🤖 AI Summary
This work addresses the challenge in single-shot class-incremental learning where models struggle to generalize to novel classes due to the absence of subsequent training. To mitigate this, the authors propose mapping original embeddings into a residual space and introduce, for the first time, a generative prior that models the multimodal distribution of base-class residuals using either a variational autoencoder (VAE) or a diffusion model. This generative prior serves as a structural inductive bias to enhance discriminability for new classes. Notably, the method requires no fine-tuning and consistently outperforms state-of-the-art approaches across multiple benchmark datasets and backbone architectures, achieving substantial improvements in single-shot novel class recognition accuracy.
📝 Abstract
Few-shot class-incremental learning (FSCIL) is a paradigm where a model, initially trained on a dataset of base classes, must adapt to an expanding problem space by recognizing novel classes with limited data.
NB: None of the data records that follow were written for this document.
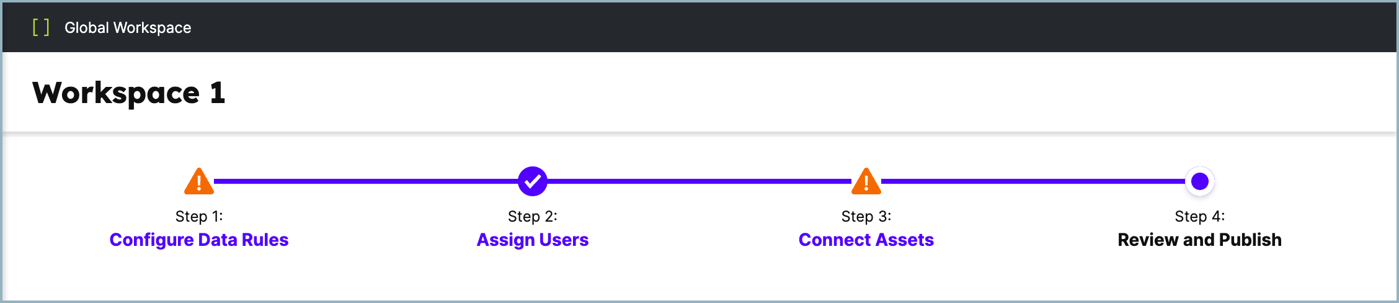Click progress line between Step 1 and 2
This screenshot has width=1399, height=303.
click(x=366, y=181)
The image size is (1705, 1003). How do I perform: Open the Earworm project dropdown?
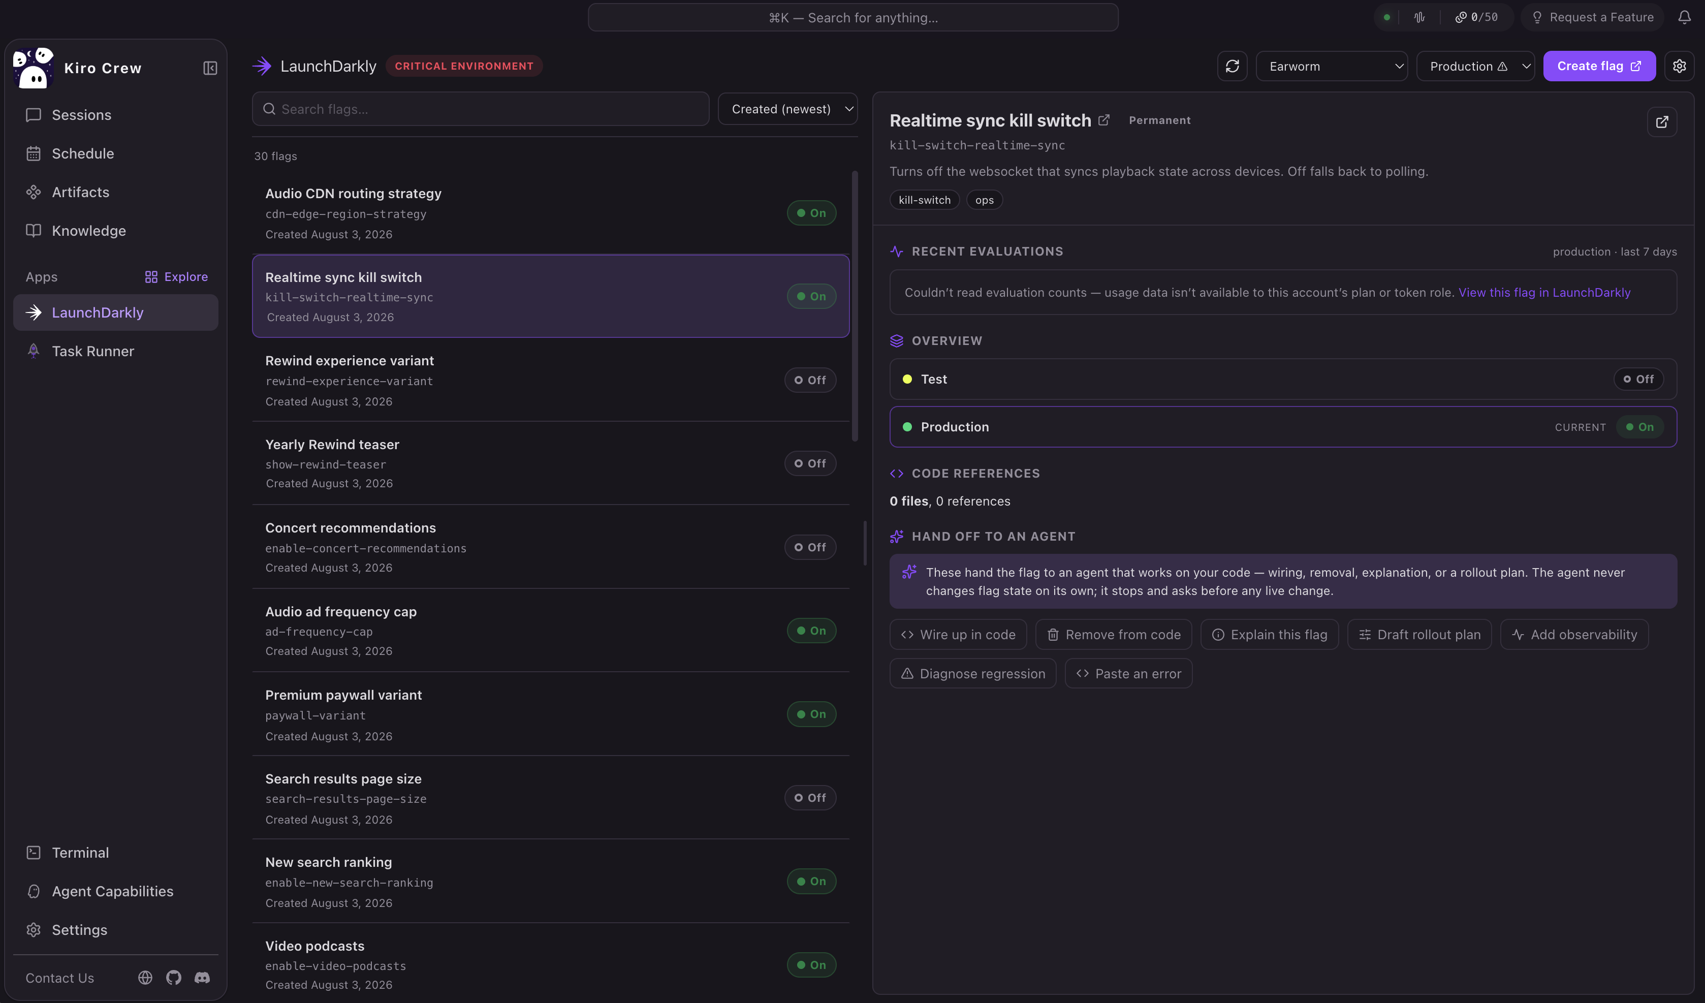(1332, 66)
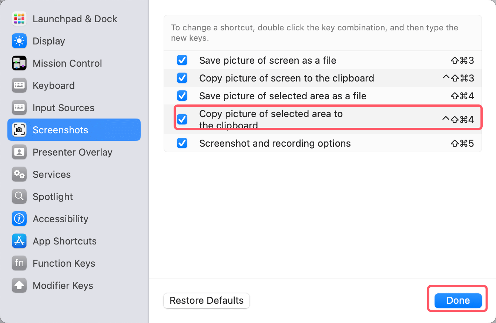Open Mission Control icon in sidebar
Image resolution: width=496 pixels, height=323 pixels.
(x=19, y=63)
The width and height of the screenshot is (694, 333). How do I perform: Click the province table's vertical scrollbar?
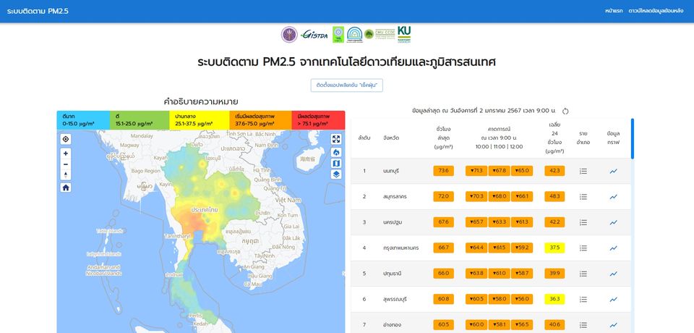pos(633,139)
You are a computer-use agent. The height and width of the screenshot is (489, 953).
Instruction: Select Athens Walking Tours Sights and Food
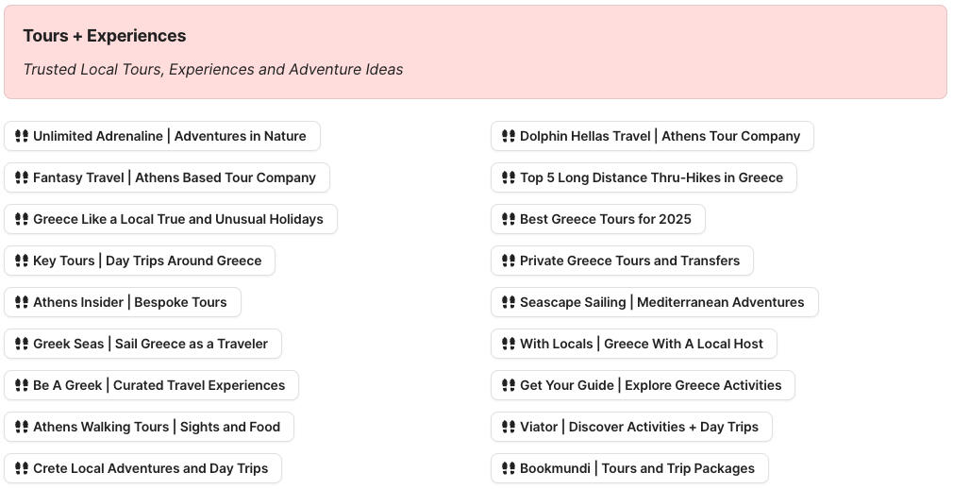156,427
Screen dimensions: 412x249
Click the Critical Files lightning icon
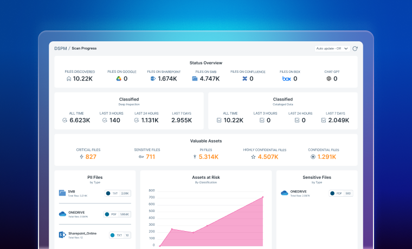pyautogui.click(x=81, y=157)

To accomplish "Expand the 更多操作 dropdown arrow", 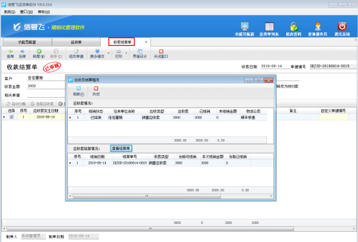I will (109, 54).
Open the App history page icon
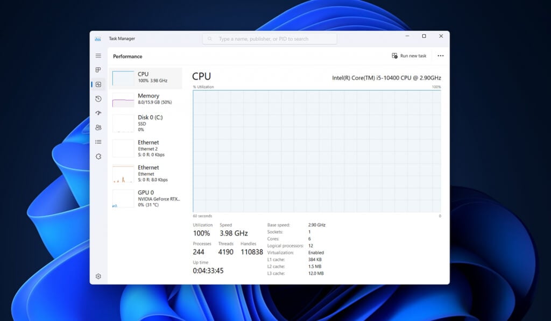 coord(98,99)
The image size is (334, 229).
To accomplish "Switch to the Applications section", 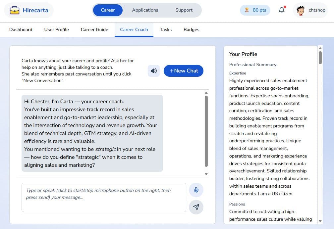I will pyautogui.click(x=145, y=10).
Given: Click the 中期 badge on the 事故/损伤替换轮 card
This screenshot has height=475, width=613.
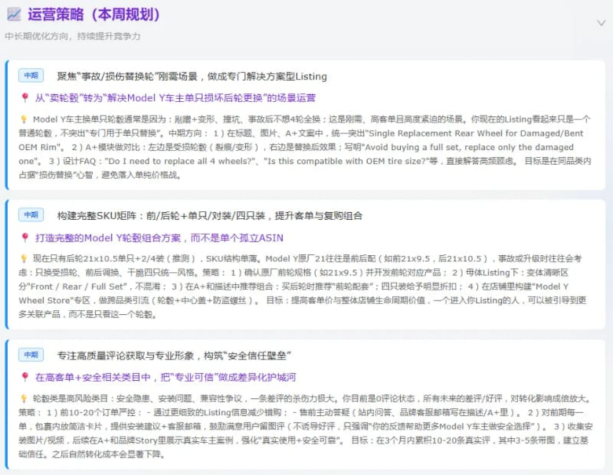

We focus on the challenging FSCIL setup where a model receives only a single sample (1-shot) for each novel class and no further training or model alterations are allowed after the base training phase. This makes generalization to novel classes particularly difficult. We propose a novel approach predicated on the hypothesis that base and novel class embeddings have structural similarity. We map the original embedding space into a residual space by subtracting the class prototype (i.e., the average class embedding) of input samples. Then, we leverage generative modeling with VAE or diffusion models to learn the multi-modal distribution of residuals over the base classes, and we use this as a valuable structural prior to improve recognition of novel classes. Our approach, Gen1S, consistently improves novel class recognition over the state of the art across multiple benchmarks and backbone architectures.